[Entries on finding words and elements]
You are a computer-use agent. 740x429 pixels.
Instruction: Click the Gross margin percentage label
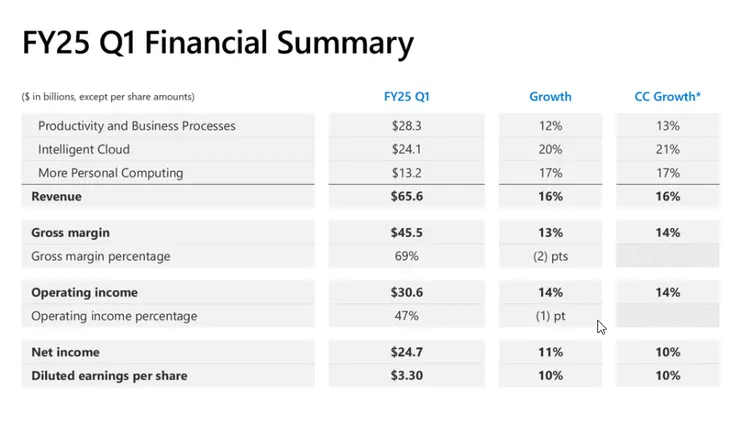coord(101,256)
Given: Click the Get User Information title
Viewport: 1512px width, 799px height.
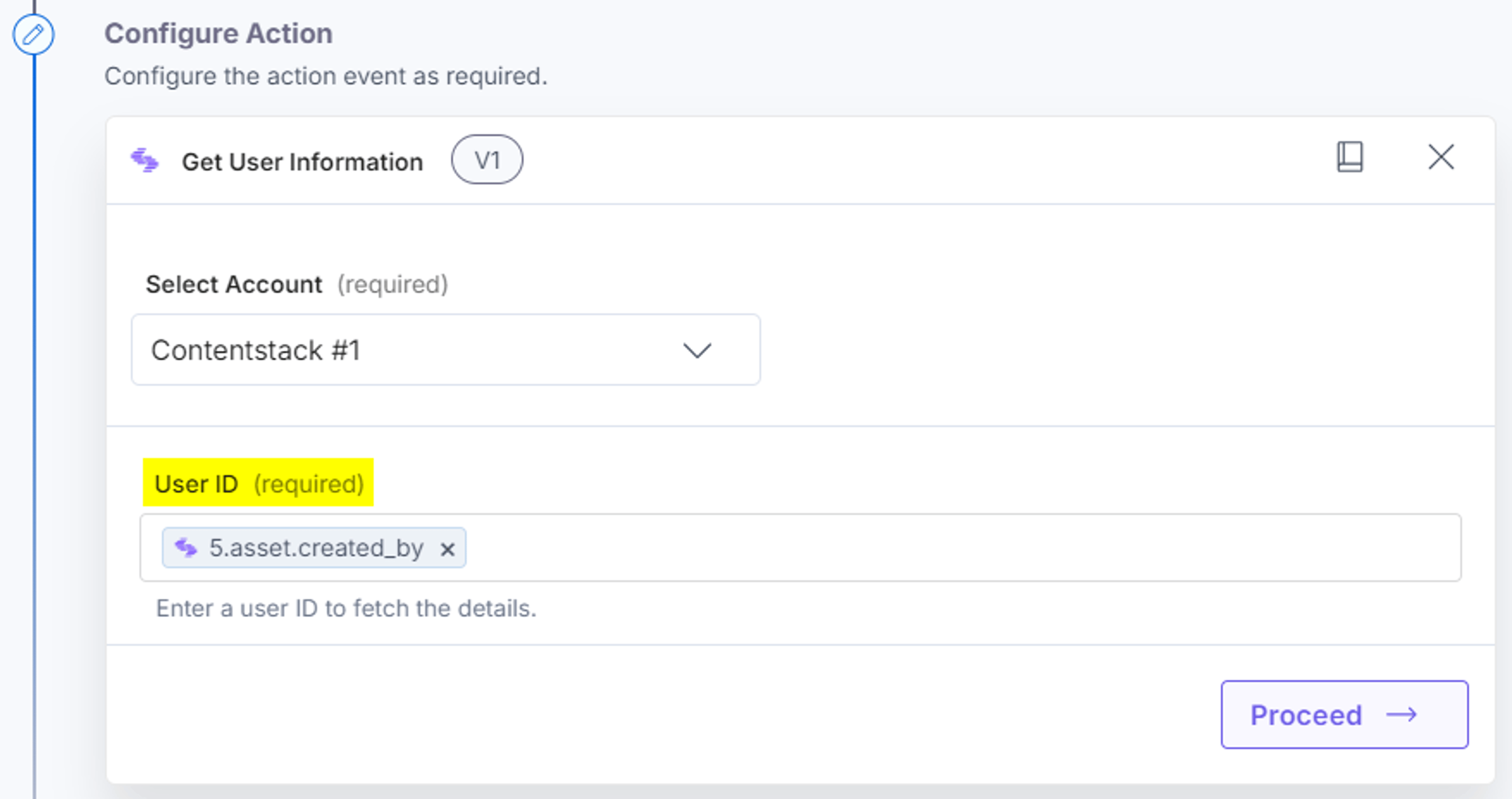Looking at the screenshot, I should tap(302, 162).
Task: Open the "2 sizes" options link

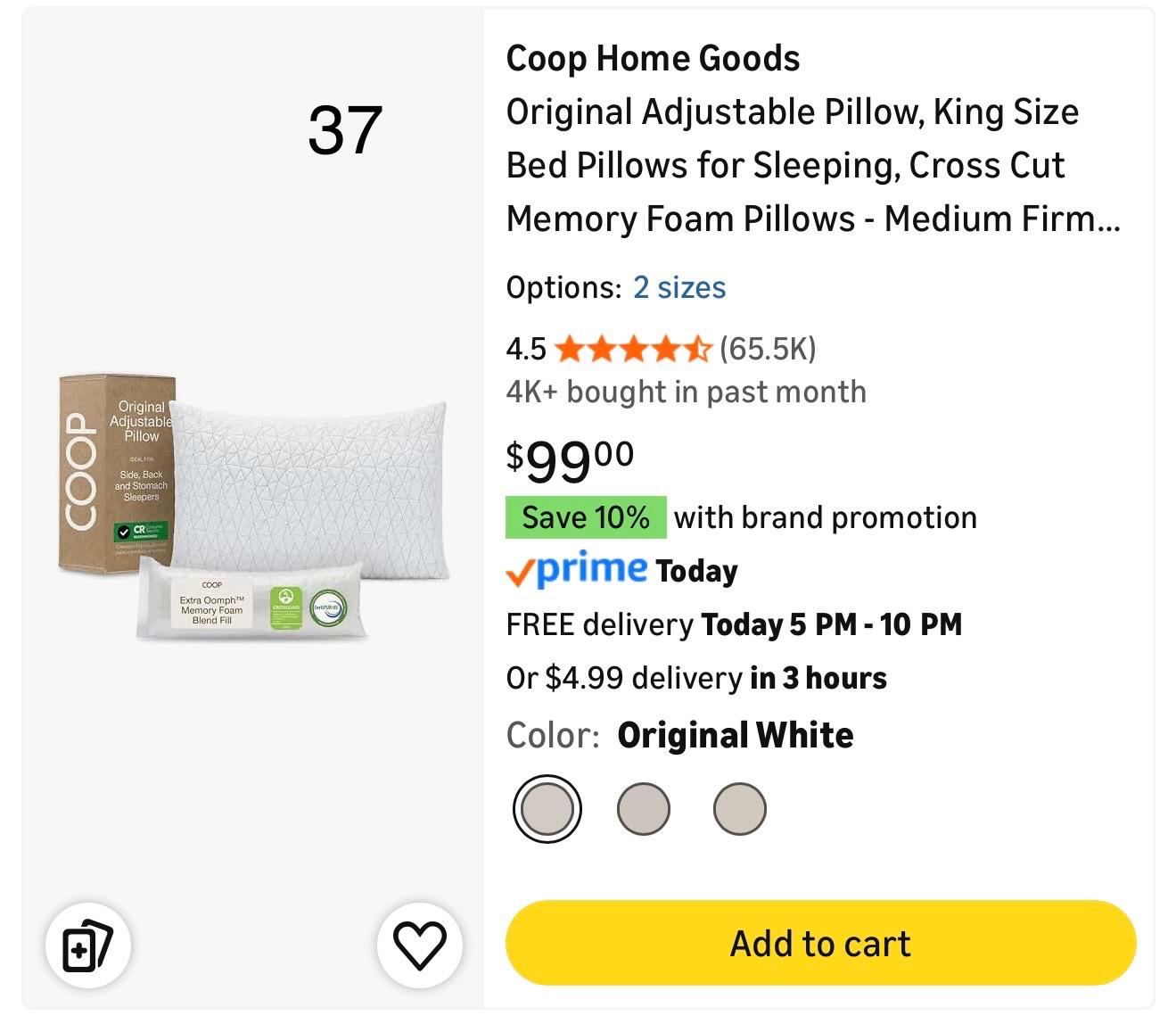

#### [Set problem]
Please retype all of the entries above word for word, leaving the pictures out.

#### [Solution]
You are a computer-use agent. 740x429 pixels.
Instruction: Click the Gross margin percentage label
coord(101,256)
Given: Click the Get User Information title
Viewport: 1512px width, 799px height.
Looking at the screenshot, I should tap(302, 162).
Task: Open the "2 sizes" options link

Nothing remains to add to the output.